- Born: 1983 (age 42–43)
- Education: University of Chicago (PhD, 2006) University of Chicago (MS, 2001) Iowa State University (BS, 2000)
- Known for: Mathematics
- Father: Krishna B. Athreya [de]
- Scientific career
- Thesis: Quantitative Recurrence for Teichmuller Geodesic Flow (2006)
- Website: https://faculty.washington.edu/jathreya/

= Jayadev Athreya =

American mathematician (1983-)

Jayadev Siddhanta Athreya (born 1983) is a professor of mathematics at the University of Washington. He is a fellow of the American Mathematical Society. His research interests are in ergodic theory, dynamical systems, and geometry.

== Education ==
Athreya grew up in Ames, Iowa where he obtained a Bachelor of Science at Iowa State University in 2000. He went on to earn a MS in 2001 and a PhD in 2006 both in mathematics at the University of Chicago where he was advised by Alex Eskin.

== Career ==
After graduating Athreya was a postdoctoral fellow at Yale University and Princeton University. In 2006, he was at Yale. In 2007, he took on a position at Princeton for a year before returning back to be a Gibbs instructor at Yale.

In 2010, he started a position as assistant professor at the University of Illinois where he founded and directed the Illinois Geometry Lab, now known as the Illinois Mathematics Lab. In 2015, he went on to be an associate professor at the University of Washington and created the Washington Experimental Mathematics Lab. In 2020, he was promoted to full professor at the University of Washington.

In 2021, Athreya became Interim Director of the Pacific Institute for the Mathematical Sciences where in 2022 he took on the position of co-Director. Since 2021, Athreya still resides on the board of directors of the Pacific Institute for the Mathematical Sciences.

==Awards and honors==
He was awarded a visiting fellowship by the London Mathematical Society in 2009.

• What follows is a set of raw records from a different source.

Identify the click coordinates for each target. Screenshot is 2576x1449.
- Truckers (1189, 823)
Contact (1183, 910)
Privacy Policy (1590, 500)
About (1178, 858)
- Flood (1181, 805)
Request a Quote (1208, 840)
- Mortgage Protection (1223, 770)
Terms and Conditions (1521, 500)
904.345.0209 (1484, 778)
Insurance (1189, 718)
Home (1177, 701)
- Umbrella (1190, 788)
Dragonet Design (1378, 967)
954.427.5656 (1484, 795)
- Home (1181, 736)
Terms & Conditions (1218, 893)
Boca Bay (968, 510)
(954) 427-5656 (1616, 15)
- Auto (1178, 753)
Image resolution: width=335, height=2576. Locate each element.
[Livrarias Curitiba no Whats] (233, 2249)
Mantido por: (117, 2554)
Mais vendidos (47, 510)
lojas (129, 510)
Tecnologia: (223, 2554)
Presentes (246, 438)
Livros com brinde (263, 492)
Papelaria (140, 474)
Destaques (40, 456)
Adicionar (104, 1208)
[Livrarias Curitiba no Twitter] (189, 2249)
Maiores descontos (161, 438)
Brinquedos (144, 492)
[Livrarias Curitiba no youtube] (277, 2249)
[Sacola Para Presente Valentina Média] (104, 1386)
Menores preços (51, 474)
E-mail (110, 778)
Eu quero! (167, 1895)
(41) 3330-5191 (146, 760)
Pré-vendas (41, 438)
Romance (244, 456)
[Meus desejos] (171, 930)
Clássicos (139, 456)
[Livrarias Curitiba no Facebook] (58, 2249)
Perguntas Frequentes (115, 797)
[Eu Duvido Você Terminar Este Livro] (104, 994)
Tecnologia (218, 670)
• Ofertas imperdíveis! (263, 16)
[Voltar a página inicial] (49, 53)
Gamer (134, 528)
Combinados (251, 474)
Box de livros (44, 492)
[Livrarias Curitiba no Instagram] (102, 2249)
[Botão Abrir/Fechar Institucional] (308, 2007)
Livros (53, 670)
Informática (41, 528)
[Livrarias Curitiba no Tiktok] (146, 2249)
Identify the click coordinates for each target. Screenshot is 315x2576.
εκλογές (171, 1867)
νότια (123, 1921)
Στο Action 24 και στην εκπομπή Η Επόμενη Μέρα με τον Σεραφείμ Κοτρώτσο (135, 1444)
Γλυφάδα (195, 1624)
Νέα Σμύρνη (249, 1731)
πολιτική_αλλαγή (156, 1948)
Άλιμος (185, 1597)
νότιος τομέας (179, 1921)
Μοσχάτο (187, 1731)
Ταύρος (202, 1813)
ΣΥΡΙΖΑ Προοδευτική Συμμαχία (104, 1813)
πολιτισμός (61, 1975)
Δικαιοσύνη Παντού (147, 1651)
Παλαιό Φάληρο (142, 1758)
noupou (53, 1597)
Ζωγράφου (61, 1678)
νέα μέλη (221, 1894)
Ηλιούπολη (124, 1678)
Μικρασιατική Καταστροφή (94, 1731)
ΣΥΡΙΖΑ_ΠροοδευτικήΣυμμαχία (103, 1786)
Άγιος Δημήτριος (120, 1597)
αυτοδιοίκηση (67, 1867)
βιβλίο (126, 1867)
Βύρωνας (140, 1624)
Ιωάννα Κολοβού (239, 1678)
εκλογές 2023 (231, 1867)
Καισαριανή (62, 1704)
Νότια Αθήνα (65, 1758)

In 2025, Athreya became a fellow of the American Mathematical Society.

== Social justice ==

The activity of collaborating with the police is not something we feel a mathematician should be doing.
— Jayadev Athreya, Nature

In reaction to recent killings of individuals in 2020, Athreya and other mathematicians wrote a letter pleading for their peers to cease collaborations with police departments due to well documented disparities in how these agencies treated people of different races and ethnicities. More specifically, they criticized the practice of predictive policing.

In 2023, Athreya signed a letter in solidarity with the Haverford Faculty for Justice in Palestine as well as to sharing mourning over the killings of the students Kinnan Abdalhamid, Tahseen Ahmed, and Hisham Awartani in November of the same year.

==Research==
Athreya along with David Aulicino and Patrick Hooper discovered that there exists an infinite number of straight paths on the dodecahedron that start and end at one vertex without intersecting any other vertex.

== Selected works ==

- Athreya, Jayadev; Aulicino, David (11 Feb 2019). "A Trajectory from a Vertex to Itself on the Dodecahedron". The American Mathematical Monthly. 126 (2): 161–162 - via Taylor & Francis online.